— Begin Source records —
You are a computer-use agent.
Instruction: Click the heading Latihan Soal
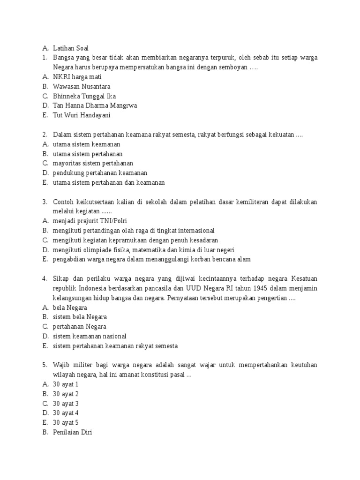tap(70, 48)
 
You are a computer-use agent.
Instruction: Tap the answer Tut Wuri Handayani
tap(82, 115)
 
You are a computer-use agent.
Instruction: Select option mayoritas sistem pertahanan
tap(93, 163)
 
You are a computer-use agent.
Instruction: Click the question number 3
tap(44, 202)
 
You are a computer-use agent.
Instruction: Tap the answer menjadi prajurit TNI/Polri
tap(90, 221)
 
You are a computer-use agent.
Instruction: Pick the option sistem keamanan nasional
tap(90, 336)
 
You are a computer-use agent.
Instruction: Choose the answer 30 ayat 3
tap(66, 403)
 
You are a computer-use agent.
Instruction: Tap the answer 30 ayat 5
tap(66, 422)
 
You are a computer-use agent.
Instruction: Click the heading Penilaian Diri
tap(73, 432)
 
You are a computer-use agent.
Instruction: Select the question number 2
tap(44, 135)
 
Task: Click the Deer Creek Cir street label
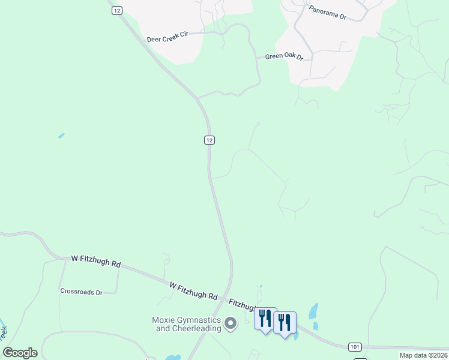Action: click(x=167, y=37)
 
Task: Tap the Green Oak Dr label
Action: click(x=284, y=58)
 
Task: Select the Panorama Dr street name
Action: click(x=328, y=13)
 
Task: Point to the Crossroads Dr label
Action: click(x=81, y=292)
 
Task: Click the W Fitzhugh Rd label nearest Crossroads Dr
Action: click(x=96, y=261)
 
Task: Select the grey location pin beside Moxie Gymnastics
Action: click(x=231, y=325)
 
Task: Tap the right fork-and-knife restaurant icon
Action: click(x=284, y=322)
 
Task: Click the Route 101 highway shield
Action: click(x=355, y=347)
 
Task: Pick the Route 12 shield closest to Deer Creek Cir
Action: click(x=116, y=10)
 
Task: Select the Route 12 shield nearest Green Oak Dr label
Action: click(x=209, y=140)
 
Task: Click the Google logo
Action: click(x=20, y=353)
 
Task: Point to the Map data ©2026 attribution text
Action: click(x=423, y=355)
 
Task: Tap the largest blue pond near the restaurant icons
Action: click(x=313, y=311)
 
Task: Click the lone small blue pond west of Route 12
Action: click(x=61, y=136)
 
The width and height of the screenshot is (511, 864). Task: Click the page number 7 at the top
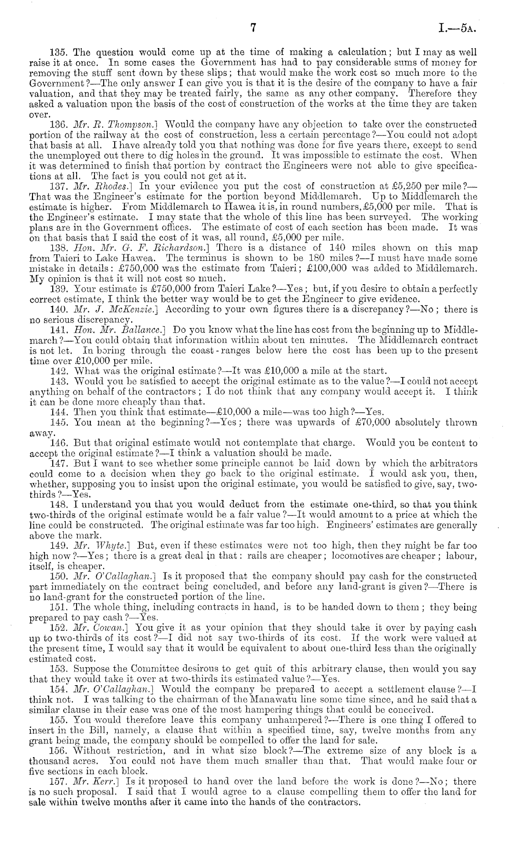(253, 28)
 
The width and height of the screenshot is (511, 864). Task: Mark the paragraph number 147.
(57, 464)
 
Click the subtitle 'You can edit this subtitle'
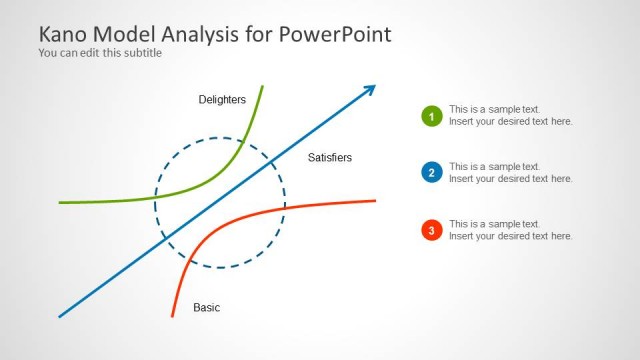100,53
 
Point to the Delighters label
222,99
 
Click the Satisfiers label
330,157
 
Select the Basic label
206,307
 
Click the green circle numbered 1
432,116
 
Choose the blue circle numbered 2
432,173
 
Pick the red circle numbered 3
432,230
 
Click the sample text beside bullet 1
510,115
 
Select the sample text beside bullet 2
510,172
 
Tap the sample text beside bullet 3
510,230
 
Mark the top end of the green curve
262,87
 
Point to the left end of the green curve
60,202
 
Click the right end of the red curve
375,201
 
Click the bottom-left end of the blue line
60,317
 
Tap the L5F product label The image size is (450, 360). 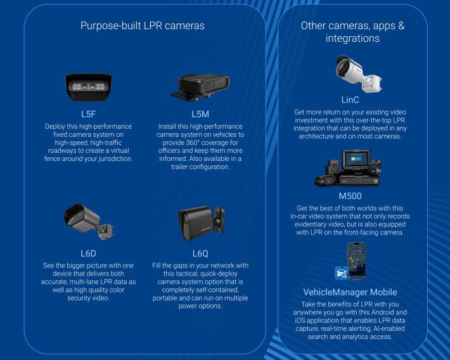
— End Source records —
§ **Objective**
Express the lines above as a JSON list of strings, one string per line and with blank lines omitted. Leave the pictures out of the answer.

§ **The output**
[
  "You are a computer-use agent.",
  "Instruction: Click the heading Latihan Soal",
  "tap(70, 48)",
  "You are a computer-use agent.",
  "Instruction: Tap the answer Tut Wuri Handayani",
  "tap(82, 115)",
  "You are a computer-use agent.",
  "Instruction: Select option mayoritas sistem pertahanan",
  "tap(93, 163)",
  "You are a computer-use agent.",
  "Instruction: Click the question number 3",
  "tap(44, 202)",
  "You are a computer-use agent.",
  "Instruction: Tap the answer menjadi prajurit TNI/Polri",
  "tap(90, 221)",
  "You are a computer-use agent.",
  "Instruction: Pick the option sistem keamanan nasional",
  "tap(90, 336)",
  "You are a computer-use agent.",
  "Instruction: Choose the answer 30 ayat 3",
  "tap(66, 403)",
  "You are a computer-use agent.",
  "Instruction: Tap the answer 30 ayat 5",
  "tap(66, 422)",
  "You are a computer-use agent.",
  "Instruction: Click the heading Penilaian Diri",
  "tap(73, 432)",
  "You are a computer-use agent.",
  "Instruction: Select the question number 2",
  "tap(44, 135)",
  "Task: Click the Deer Creek Cir street label",
  "Action: click(x=167, y=37)",
  "Task: Tap the Green Oak Dr label",
  "Action: click(x=284, y=58)",
  "Task: Select the Panorama Dr street name",
  "Action: click(x=328, y=13)",
  "Task: Point to the Crossroads Dr label",
  "Action: click(x=81, y=292)",
  "Task: Click the W Fitzhugh Rd label nearest Crossroads Dr",
  "Action: click(x=96, y=261)",
  "Task: Select the grey location pin beside Moxie Gymnastics",
  "Action: click(x=231, y=325)",
  "Task: Tap the right fork-and-knife restaurant icon",
  "Action: click(x=284, y=322)",
  "Task: Click the Route 101 highway shield",
  "Action: click(x=355, y=347)",
  "Task: Pick the Route 12 shield closest to Deer Creek Cir",
  "Action: click(x=116, y=10)",
  "Task: Select the Route 12 shield nearest Green Oak Dr label",
  "Action: click(x=209, y=140)",
  "Task: Click the Google logo",
  "Action: click(x=20, y=353)",
  "Task: Point to the Map data ©2026 attribution text",
  "Action: click(x=423, y=355)",
  "Task: Tap the largest blue pond near the restaurant icons",
  "Action: click(x=313, y=311)",
  "Task: Click the lone small blue pond west of Route 12",
  "Action: click(x=61, y=136)",
  "The width and height of the screenshot is (511, 864). Task: Click the page number 7 at the top",
  "(253, 28)",
  "The width and height of the screenshot is (511, 864). Task: Mark the paragraph number 147.",
  "(57, 464)",
  "Click the subtitle 'You can edit this subtitle'",
  "100,53",
  "Point to the Delighters label",
  "222,99",
  "Click the Satisfiers label",
  "330,157",
  "Select the Basic label",
  "206,307",
  "Click the green circle numbered 1",
  "432,116",
  "Choose the blue circle numbered 2",
  "432,173",
  "Pick the red circle numbered 3",
  "432,230",
  "Click the sample text beside bullet 1",
  "510,115",
  "Select the sample text beside bullet 2",
  "510,172",
  "Tap the sample text beside bullet 3",
  "510,230",
  "Mark the top end of the green curve",
  "262,87",
  "Point to the left end of the green curve",
  "60,202",
  "Click the right end of the red curve",
  "375,201",
  "Click the bottom-left end of the blue line",
  "60,317",
  "Tap the L5F product label The image size is (450, 360). "
]